WordPress Makes Partial Disclosure

On a Jan. 26 blog post on WordPress.org, Aaron D. Campbell, team lead of the WordPress Security Team and a WordPress Core Contributor at GoDaddy, announced the update. He “strongly” encouraged users to update their sites “immediately,” citing three specific site vulnerabilities.

On Feb. 1, Campbell acknowledged WordPress 4.7 and 4.7.1 “had one additional vulnerability for which disclosure was delayed.” WordPress “intentionally delayed disclosing this issue by one week to ensure the safety of millions of additional WordPress sites,” he explained. Sucuri notified WordPress Jan. 20 that one of their security researchers, Marc-Alexandre Montpas, has discovered the vulnerability. Campbell continued:

“The security team began assessing the issue and working on solutions. While a first iteration of a fix was created early on, the team felt that more testing was needed. Meanwhile, Sucuri added rules to their Web Application Firewall (WAF) to block exploit attempts against their clients. This issue was found internally and no outside attempts were discovered by Sucuri.”

Campbell said WordPress “made the decision to delay disclosure of this particular issue to give time for automatic updates to run and ensure as many users as possible were protected before the issue was made public.”

Second Guessing the WordPress Strategy

WordPress earned both admiration and anger for the way it handled the vulnerability.

Maunder, writing in a Feb. 6 blog post, noted the initially undisclosed vulnerability “resulted in a kind of feeding frenzy where attackers are competing with each other to deface vulnerable WordPress websites. During the past 48 hours, we have seen over 800,000 attacks exploiting this specific vulnerability across the WordPress sites we monitor.”

“The attackers using the REST-API exploit are defacing websites by leaving their own signature on a defaced WordPress page. We are currently tracking 20 different defacement campaigns,” he continued.

In all cases where sites were successfully attacked, the owners had not updated to the new WordPress version or installed an effective security wall against this vulnerability.

Maunder also pointed out in a follow-up post on Feb.10 that he total number of defaced pages for all the attacks as indexed by Google grew from 1,496,020 to 1,893,690 in one 24-hour period — a 26 percent increase.

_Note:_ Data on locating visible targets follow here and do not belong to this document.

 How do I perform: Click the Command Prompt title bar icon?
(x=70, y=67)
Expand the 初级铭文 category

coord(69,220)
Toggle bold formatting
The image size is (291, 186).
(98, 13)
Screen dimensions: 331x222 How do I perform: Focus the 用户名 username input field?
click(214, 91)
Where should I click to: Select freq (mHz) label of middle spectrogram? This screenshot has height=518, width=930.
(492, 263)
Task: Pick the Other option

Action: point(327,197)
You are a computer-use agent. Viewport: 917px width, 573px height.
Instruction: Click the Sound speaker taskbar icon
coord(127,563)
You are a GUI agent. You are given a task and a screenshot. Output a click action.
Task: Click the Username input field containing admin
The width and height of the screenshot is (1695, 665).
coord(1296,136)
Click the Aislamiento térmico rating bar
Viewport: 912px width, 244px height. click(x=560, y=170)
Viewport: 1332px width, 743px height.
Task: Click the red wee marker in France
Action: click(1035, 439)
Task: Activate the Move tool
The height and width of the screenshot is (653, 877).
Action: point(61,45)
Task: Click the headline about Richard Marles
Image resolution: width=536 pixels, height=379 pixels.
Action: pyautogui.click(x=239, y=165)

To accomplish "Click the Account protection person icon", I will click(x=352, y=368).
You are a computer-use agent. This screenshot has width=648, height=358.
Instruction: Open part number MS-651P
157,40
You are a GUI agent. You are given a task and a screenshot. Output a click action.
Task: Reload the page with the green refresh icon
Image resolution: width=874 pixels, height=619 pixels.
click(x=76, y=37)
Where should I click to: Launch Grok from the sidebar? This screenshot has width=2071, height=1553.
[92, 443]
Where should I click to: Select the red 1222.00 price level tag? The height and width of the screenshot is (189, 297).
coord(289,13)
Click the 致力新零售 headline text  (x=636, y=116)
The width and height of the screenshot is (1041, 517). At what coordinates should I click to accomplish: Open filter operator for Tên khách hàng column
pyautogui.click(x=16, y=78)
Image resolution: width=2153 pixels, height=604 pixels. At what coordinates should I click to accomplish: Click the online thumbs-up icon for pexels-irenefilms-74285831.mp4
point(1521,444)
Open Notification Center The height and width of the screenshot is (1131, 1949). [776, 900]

The decision to withhold information was soundly criticized by German online magazine Heise.de, which said WordPress deliberately downplayed a serious situation. In the story (translated from German), author Fabian A. Scherschel noted:

“The sufferers are, above all, the WordPress users, who have not activated the auto-update function of the CMS for various reasons – for example because they are not compatible with the configuration of their web host. For the future, this means that WordPress users will no longer be able to rely on assessing the priority of developers’ updates and installing all updates as quickly as possible. If possible, auto-updates should be enabled.”

However you feel about the way WordPress handled the issue, the message is clear: The safest thing to do is continually update your sites.